Bulan ini, yaitu Mei, empat belas tahun lalu, Indonesia sedang genting-gentingnya. Pada pekan itu Presiden Soeharto sedang berada di luar negeri. Salah satu negara yang didatanginya adalah Mesir. Sementara itu, di dalam negeri kegawatan terus berubah dari detik ke detik. Percepatannya sangat terasa. Sejumlah aksi demo kian marak. Mahasiswa dari 99,99% perguruan tinggi bergerak. Tak hanya di Jakarta, tapi juga di Bandung, di Yogya, Solo, Semarang, Surabaya, Makasar, Medan, Padang, dll. Semuanya bersatu menyerukan perlawanan terhadap status quo yang dilakoni Orde Baru. 

Bulan ini, yaitu Mei, empat belas tahun lalu, seorang dosen UGM, Amien Rais namanya, diisukan akan ditangkap. Orang Jawa ini memang sedang merancang pertemuan besar di Monas. Itu sebabnya, bala tentara telah disiapkan untuk menggagalkan acara itu dan bila perlu menindaknya secara tegas. Isu ini terus meletus dan sampai juga ke telinga rakyat kecil. Mereka tak rela pemimpinnya dinista seperti itu dan bersama mahasiswa mereka ikut bergerak. Gedung MPR-DPR dijejali ratusan ribu manusia, bahkan sampai sesak hingga radius satu kilometer. Luar-dalam gedung milik rakyat itu sarat rakyat. Mereka menagih miliknya kepada wakil-wakilnya yang tetap bersikukuh atas pilihan mereka.
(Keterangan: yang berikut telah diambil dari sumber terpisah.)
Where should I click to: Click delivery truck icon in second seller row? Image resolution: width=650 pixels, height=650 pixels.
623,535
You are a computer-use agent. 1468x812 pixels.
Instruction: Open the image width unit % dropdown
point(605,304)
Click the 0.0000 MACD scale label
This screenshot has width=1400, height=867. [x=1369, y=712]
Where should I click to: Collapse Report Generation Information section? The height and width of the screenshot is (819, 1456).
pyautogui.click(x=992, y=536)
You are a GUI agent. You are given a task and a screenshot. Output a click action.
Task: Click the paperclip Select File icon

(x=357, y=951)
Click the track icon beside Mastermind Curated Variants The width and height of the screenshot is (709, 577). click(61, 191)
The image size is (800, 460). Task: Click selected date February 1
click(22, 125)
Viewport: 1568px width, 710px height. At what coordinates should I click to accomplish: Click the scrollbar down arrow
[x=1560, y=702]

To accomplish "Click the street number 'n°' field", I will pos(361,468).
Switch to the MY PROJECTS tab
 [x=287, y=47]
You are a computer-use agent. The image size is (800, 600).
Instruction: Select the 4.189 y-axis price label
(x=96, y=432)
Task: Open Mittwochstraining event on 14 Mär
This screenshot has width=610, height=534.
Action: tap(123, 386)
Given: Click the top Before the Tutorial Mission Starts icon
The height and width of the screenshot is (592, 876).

Bulan ini, yaitu 21 Mei, empat belas tahun lalu, terjadi peristiwa sejarah yang abadi selamanya. Soeharto, presiden yang berkuasa nyaris 32 tahun, akhirnya turun. Lengser keprabon, tanpa mandeg pandhito. Kulihat semua orang yang ada di gedung DPR-MPR itu menangis. Menangis sejadi-jadinya. Kulihat mereka saling berpelukan, berbaur. Tua muda, anggota dewan dan mahasiswa, semuanya kulihat mengusap air mata. Bahagia tak terkira. Satu tahap perjuangannya telah berbuah. Mereka tahu, banyak pengorbanan yang telah keluar. Tak hanya tenaga, uang, pikiran, perasaan, tapi juga nyawa kawan mereka. Peristiwa Semanggi dan sederetan lagi peristiwa lainnya. Entah berapa banyak orang yang hilang dan tak diketahui kabarnya sampai sekarang. 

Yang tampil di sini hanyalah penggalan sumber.